Russia has a few interests at stake in the European Union bailout for Cyprus. The first and most obvious is that Russian citizens stand to lose billions of dollars worth of savings in Cyprus's banking sector, which serves as a low-tax haven for Russian oligarchs. Those oligarchs, remember, wield outsize political power within Russia. The second is that Cyprus is a political client state of Moscow's, a helpful little ally on such matters as sending arms to Syria. The third is symbolic, and doesn't actually have that much to do with Cyprus itself, but with Russia's standing in Europe.
The bailout deal-making was a sort of stand-off between Moscow and the European Union. Which of Cyprus's two major benefactors could get a better deal?
Last week, as Cypriot lawmakers tried to hash out the bailout with the E.U., they also tried to negotiate for a loan extension and line of credit from Russia. The idea was that the more they got from Russia, the less they'd need from the E.U., and the less painful the bailout would be. Cyprus wanted this so badly that it even offered Russia stakes in its recently discovered natural gas reserves.
This was an opportunity for Russia to make a client state even more loyal and to present itself as the alternative to the E.U., part of a decades-old effort to pull Eastern Europe into Moscow's orbit and thus lessen the relative power of the West. During negotiations, Russian Prime Minister Dmitri Medvedev publicly criticized the E.U., calling it "an elephant in a china shop."
If today's deal holds, then it will not leave Russia with a very favorable outcome. Last week's talks between Cyprus and Russia ended inconclusively, with Russian officials telling their Cypriot counterparts that they weren't ready to approve anything.
And yet, it does appear that Moscow was negotiating — in its own way. "Russia is taking an absolutist stance with respect to Cyprus," Reuters's Felix Salmon wrote at the time. "This move seems to me to be a classic high-risk, high-aggression play; think of Medvedev as a geopolitical hedge-fund manager or poker player, and it begins to make a bit more sense."
Another way to put it is that Moscow may have been trying to bully Cyprus into taking a deal that was as favorable as possible to Russia. Paul Murphy of the Financial Times, also cited by Salmon, argued that this forced Cyprus into an all-or-nothing scenario. "Cyprus now has a binary choice: become a gimp state for Russian gangsta finance, or turn fully towards Europe, close down much of its shady banking sector and rebuild its economy on something more sustainable," Murphy wrote.
Maybe Moscow thought this would tilt its client state toward the pro-Russia choice in that binary, but it appears to have be having the opposite effect.
In the deal reached today, depositors who have over $130,000 in Cypriot banks — many of these are the Russian oligarchs sheltering their money in Cyprus — are going to lose even more of their money than it looked like they were going to before last week's stand-off. Some of them will lose all of their money. Cyprus, as a nation, would become more beholden to the E.U. — and, as a result, relatively less beholden to Russia, which would have fewer interests in the country, anyway.

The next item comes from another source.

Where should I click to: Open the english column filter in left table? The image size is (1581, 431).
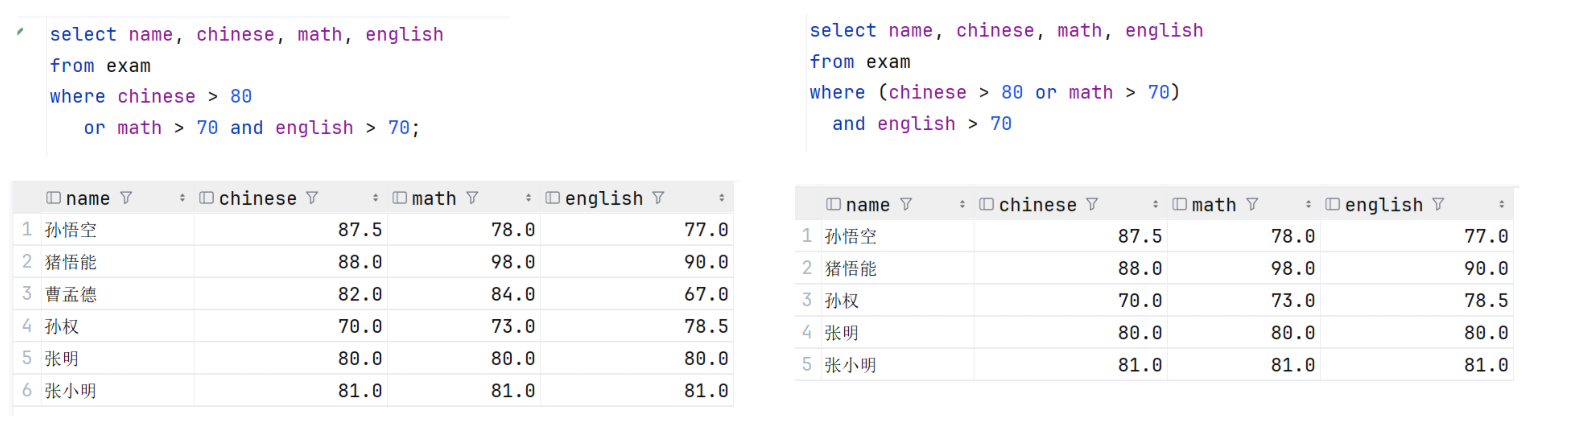click(658, 198)
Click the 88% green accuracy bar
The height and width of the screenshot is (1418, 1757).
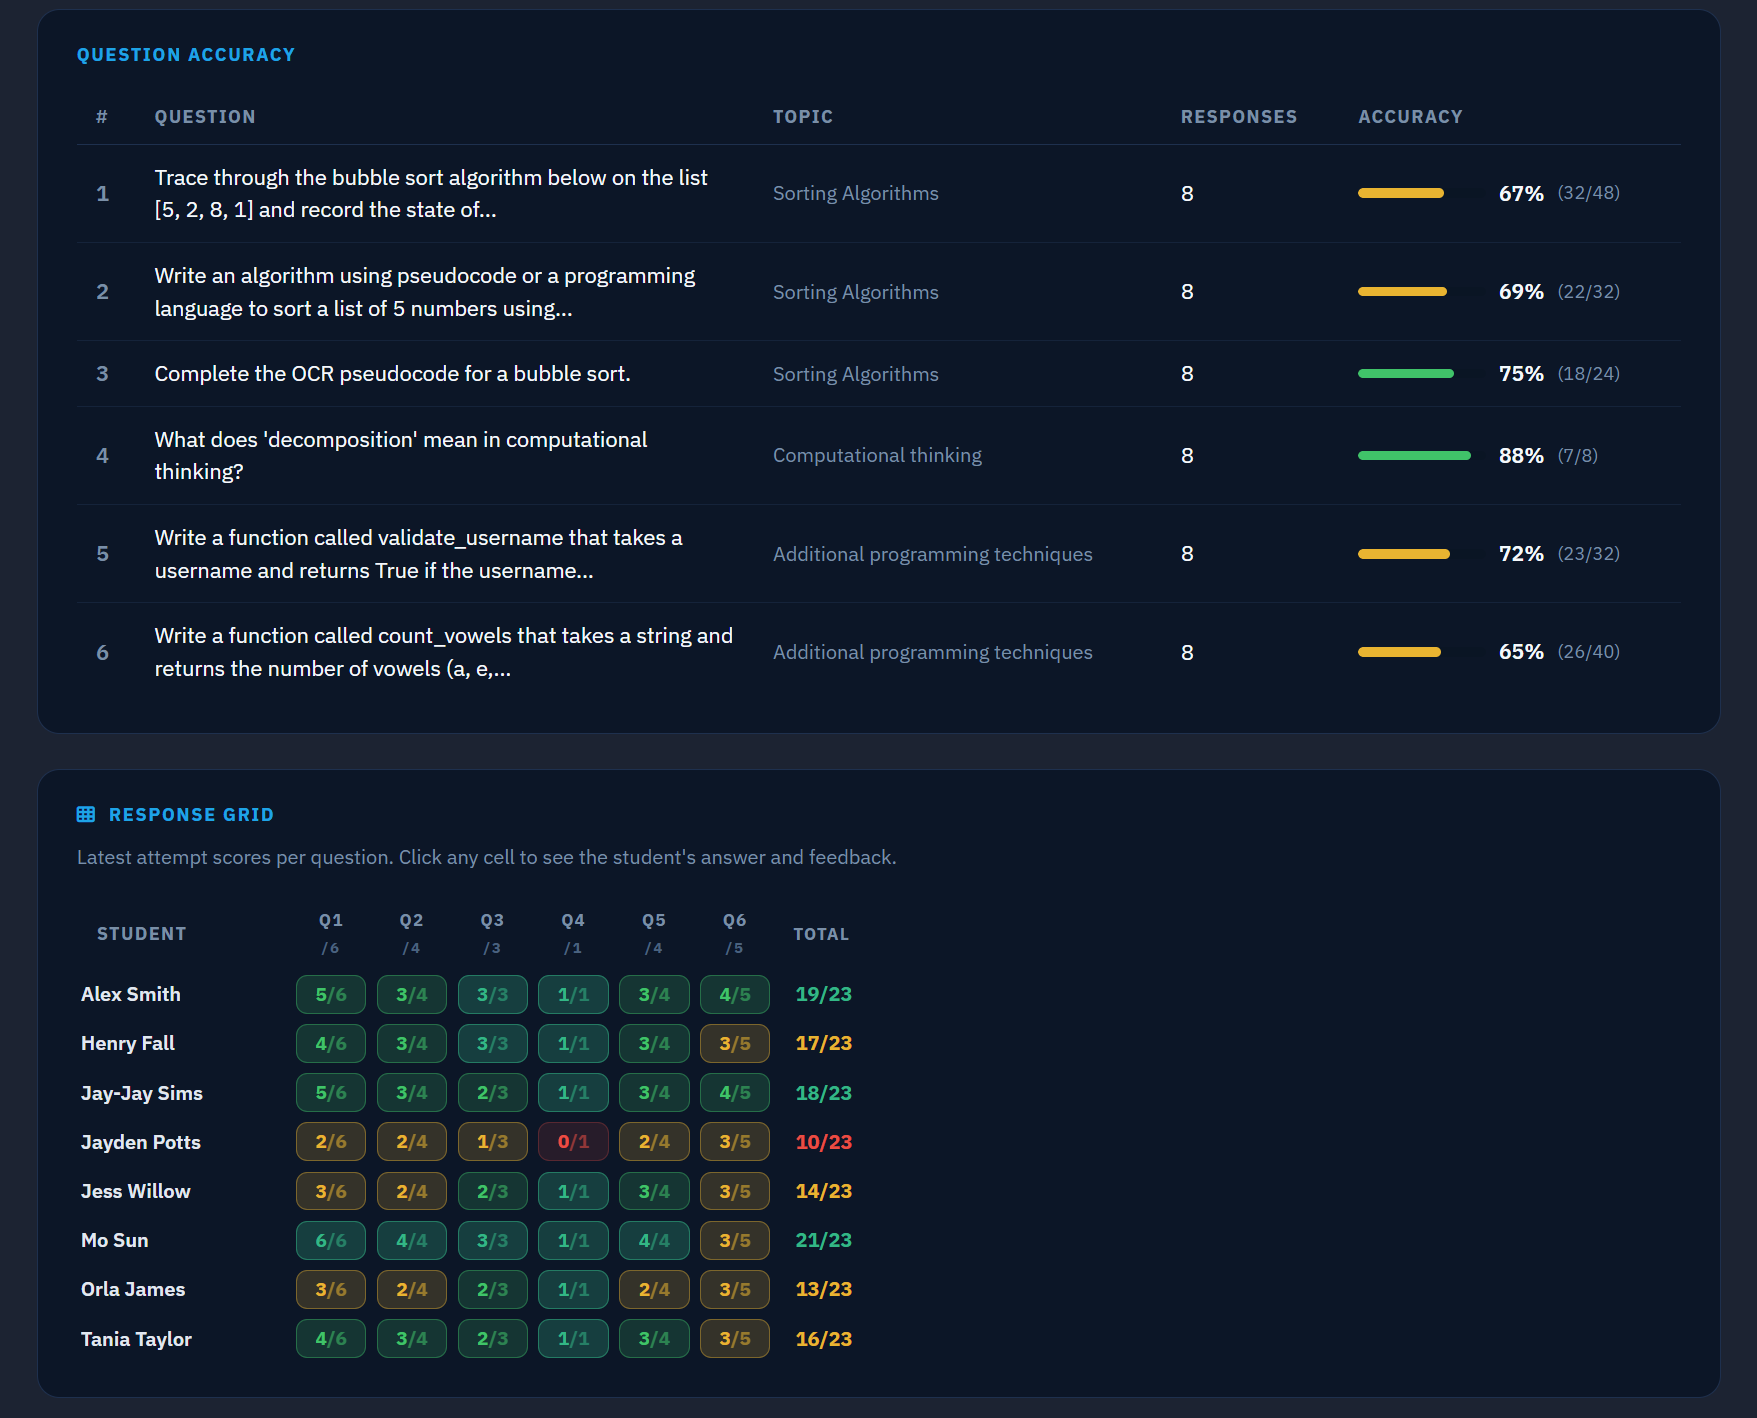(1413, 456)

Russia is not in the process of losing a client-state, exactly — the political and cultural ties are likely still too deep for something that drastic to happen that quickly — but Moscow certainly isn't doing itself any favors. As Salmon wrote today, "If this is how the game ends, it’s an unambiguous loss for Russia, and a win for the E.U."
Moscow's aggressive, all-or-nothing approach appears to have only pushed Cyprus further toward Europe. That narrative might sound familiar to close observers of the Cold War, when such tight controls over Eastern Europe as the Brezhnev Doctrine helped sow the seeds of political unrest, the collapse of the Soviet Union, and the eventual spread of NATO as far east as Romania.
That's an extreme case, of course, but it reflects certain habits of Russian foreign policy. In 2009, when Russia shut off gas exports to Ukraine (and thus to much of southeastern Europe, which imports Russian energy through Ukraine) to try to force that country to pay its overdue debts to Moscow, it ended up costing Russia as much as $1 billion in lost exports and may have damaged the country's reputation as a safe source of energy.
As Foreign Policy's Dan Drezner wrote in response to the Cyprus deal, "So much for Russia as a counterweight to the European Union." He added, "Moscow couldn't budge the ostensibly enervated EU from its position on the EU member with the closest ties to Russia." Moscow certainly held all the right cards to win out in Cyprus, to secure a good deal for its creditors and pull the client state a bit closer. But, to continue the power analogy, it doesn't appear to realize that the game it's playing has changed. This isn't the Cold War anymore; Russia can't coerce its way back into Europe.
That's a lesson, incidentally, that Russia might also be learning in the Middle East, where it can send as many guns as it wants to its reliable ally Syrian President Bashar al-Assad, but it can't overturn the Arab Spring.